- What to work on
Reproduce each line of the material below verbatim.

(Target pointing data)
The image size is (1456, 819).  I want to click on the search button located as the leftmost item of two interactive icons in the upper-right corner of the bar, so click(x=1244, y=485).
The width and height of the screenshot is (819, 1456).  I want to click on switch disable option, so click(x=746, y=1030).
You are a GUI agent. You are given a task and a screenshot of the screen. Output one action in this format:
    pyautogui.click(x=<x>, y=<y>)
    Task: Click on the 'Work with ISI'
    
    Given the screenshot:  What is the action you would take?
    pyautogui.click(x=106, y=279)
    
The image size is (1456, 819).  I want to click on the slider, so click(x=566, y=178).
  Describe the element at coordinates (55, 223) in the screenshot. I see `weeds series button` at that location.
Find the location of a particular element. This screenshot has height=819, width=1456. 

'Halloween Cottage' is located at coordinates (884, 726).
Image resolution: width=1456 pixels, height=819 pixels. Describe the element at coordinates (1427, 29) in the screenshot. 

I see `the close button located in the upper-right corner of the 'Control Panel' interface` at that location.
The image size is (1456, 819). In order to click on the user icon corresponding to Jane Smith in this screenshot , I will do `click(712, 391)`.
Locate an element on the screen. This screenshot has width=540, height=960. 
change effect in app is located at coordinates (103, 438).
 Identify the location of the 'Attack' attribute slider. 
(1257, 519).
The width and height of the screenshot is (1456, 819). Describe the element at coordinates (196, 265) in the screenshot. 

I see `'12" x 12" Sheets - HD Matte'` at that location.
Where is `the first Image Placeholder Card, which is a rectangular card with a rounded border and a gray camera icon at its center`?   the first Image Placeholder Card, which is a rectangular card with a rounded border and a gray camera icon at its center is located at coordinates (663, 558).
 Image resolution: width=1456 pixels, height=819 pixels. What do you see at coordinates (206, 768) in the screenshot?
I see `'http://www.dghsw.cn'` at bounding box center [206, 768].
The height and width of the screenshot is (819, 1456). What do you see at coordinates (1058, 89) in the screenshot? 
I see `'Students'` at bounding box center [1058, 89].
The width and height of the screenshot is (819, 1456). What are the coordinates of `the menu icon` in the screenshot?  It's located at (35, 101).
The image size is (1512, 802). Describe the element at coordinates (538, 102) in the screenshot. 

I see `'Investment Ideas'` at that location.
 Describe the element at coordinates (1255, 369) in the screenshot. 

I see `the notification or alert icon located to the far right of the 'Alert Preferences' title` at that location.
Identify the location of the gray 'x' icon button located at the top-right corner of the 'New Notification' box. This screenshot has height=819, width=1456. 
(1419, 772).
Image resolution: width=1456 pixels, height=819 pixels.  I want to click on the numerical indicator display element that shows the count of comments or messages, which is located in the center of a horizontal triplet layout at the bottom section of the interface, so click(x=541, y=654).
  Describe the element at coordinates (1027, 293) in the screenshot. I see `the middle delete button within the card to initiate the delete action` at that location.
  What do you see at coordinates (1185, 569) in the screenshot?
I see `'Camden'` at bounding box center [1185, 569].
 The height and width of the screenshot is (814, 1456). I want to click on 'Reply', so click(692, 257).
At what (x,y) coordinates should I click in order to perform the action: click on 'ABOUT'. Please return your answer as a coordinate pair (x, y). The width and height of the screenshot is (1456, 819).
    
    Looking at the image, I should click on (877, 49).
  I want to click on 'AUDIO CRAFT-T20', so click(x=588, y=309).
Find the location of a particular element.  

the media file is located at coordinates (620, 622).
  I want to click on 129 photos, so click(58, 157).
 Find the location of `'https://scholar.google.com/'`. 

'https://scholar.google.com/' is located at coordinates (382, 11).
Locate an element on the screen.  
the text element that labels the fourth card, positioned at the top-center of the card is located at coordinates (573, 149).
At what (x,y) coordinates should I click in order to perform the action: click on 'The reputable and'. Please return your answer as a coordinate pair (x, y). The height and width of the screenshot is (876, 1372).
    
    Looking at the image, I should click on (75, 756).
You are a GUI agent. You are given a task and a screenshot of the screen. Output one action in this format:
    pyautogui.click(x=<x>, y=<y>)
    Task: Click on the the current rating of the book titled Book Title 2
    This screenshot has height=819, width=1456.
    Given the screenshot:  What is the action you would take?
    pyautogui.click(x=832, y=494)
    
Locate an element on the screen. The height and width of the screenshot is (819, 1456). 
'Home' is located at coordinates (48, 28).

- Exercise response
The image size is (1456, 819).  I want to click on the search button located as the leftmost item of two interactive icons in the upper-right corner of the bar, so click(x=1244, y=485).
The width and height of the screenshot is (819, 1456).  I want to click on switch disable option, so click(x=746, y=1030).
You are a GUI agent. You are given a task and a screenshot of the screen. Output one action in this format:
    pyautogui.click(x=<x>, y=<y>)
    Task: Click on the 'Work with ISI'
    
    Given the screenshot:  What is the action you would take?
    pyautogui.click(x=106, y=279)
    
The image size is (1456, 819).  I want to click on the slider, so click(x=566, y=178).
  Describe the element at coordinates (55, 223) in the screenshot. I see `weeds series button` at that location.
Find the location of a particular element. This screenshot has height=819, width=1456. 

'Halloween Cottage' is located at coordinates (884, 726).
Image resolution: width=1456 pixels, height=819 pixels. Describe the element at coordinates (1427, 29) in the screenshot. 

I see `the close button located in the upper-right corner of the 'Control Panel' interface` at that location.
The image size is (1456, 819). In order to click on the user icon corresponding to Jane Smith in this screenshot , I will do `click(712, 391)`.
Locate an element on the screen. This screenshot has width=540, height=960. 
change effect in app is located at coordinates (103, 438).
 Identify the location of the 'Attack' attribute slider. 
(1257, 519).
The width and height of the screenshot is (1456, 819). Describe the element at coordinates (196, 265) in the screenshot. 

I see `'12" x 12" Sheets - HD Matte'` at that location.
Where is `the first Image Placeholder Card, which is a rectangular card with a rounded border and a gray camera icon at its center`?   the first Image Placeholder Card, which is a rectangular card with a rounded border and a gray camera icon at its center is located at coordinates (663, 558).
 Image resolution: width=1456 pixels, height=819 pixels. What do you see at coordinates (206, 768) in the screenshot?
I see `'http://www.dghsw.cn'` at bounding box center [206, 768].
The height and width of the screenshot is (819, 1456). What do you see at coordinates (1058, 89) in the screenshot? 
I see `'Students'` at bounding box center [1058, 89].
The width and height of the screenshot is (819, 1456). What are the coordinates of `the menu icon` in the screenshot?  It's located at (35, 101).
The image size is (1512, 802). Describe the element at coordinates (538, 102) in the screenshot. 

I see `'Investment Ideas'` at that location.
 Describe the element at coordinates (1255, 369) in the screenshot. 

I see `the notification or alert icon located to the far right of the 'Alert Preferences' title` at that location.
Identify the location of the gray 'x' icon button located at the top-right corner of the 'New Notification' box. This screenshot has height=819, width=1456. 
(1419, 772).
Image resolution: width=1456 pixels, height=819 pixels.  I want to click on the numerical indicator display element that shows the count of comments or messages, which is located in the center of a horizontal triplet layout at the bottom section of the interface, so click(x=541, y=654).
  Describe the element at coordinates (1027, 293) in the screenshot. I see `the middle delete button within the card to initiate the delete action` at that location.
  What do you see at coordinates (1185, 569) in the screenshot?
I see `'Camden'` at bounding box center [1185, 569].
 The height and width of the screenshot is (814, 1456). I want to click on 'Reply', so click(692, 257).
At what (x,y) coordinates should I click in order to perform the action: click on 'ABOUT'. Please return your answer as a coordinate pair (x, y). The width and height of the screenshot is (1456, 819).
    
    Looking at the image, I should click on (877, 49).
  I want to click on 'AUDIO CRAFT-T20', so click(x=588, y=309).
Find the location of a particular element.  

the media file is located at coordinates (620, 622).
  I want to click on 129 photos, so click(58, 157).
 Find the location of `'https://scholar.google.com/'`. 

'https://scholar.google.com/' is located at coordinates (382, 11).
Locate an element on the screen.  
the text element that labels the fourth card, positioned at the top-center of the card is located at coordinates (573, 149).
At what (x,y) coordinates should I click in order to perform the action: click on 'The reputable and'. Please return your answer as a coordinate pair (x, y). The height and width of the screenshot is (876, 1372).
    
    Looking at the image, I should click on (75, 756).
You are a GUI agent. You are given a task and a screenshot of the screen. Output one action in this format:
    pyautogui.click(x=<x>, y=<y>)
    Task: Click on the the current rating of the book titled Book Title 2
    This screenshot has height=819, width=1456.
    Given the screenshot:  What is the action you would take?
    pyautogui.click(x=832, y=494)
    
Locate an element on the screen. The height and width of the screenshot is (819, 1456). 
'Home' is located at coordinates (48, 28).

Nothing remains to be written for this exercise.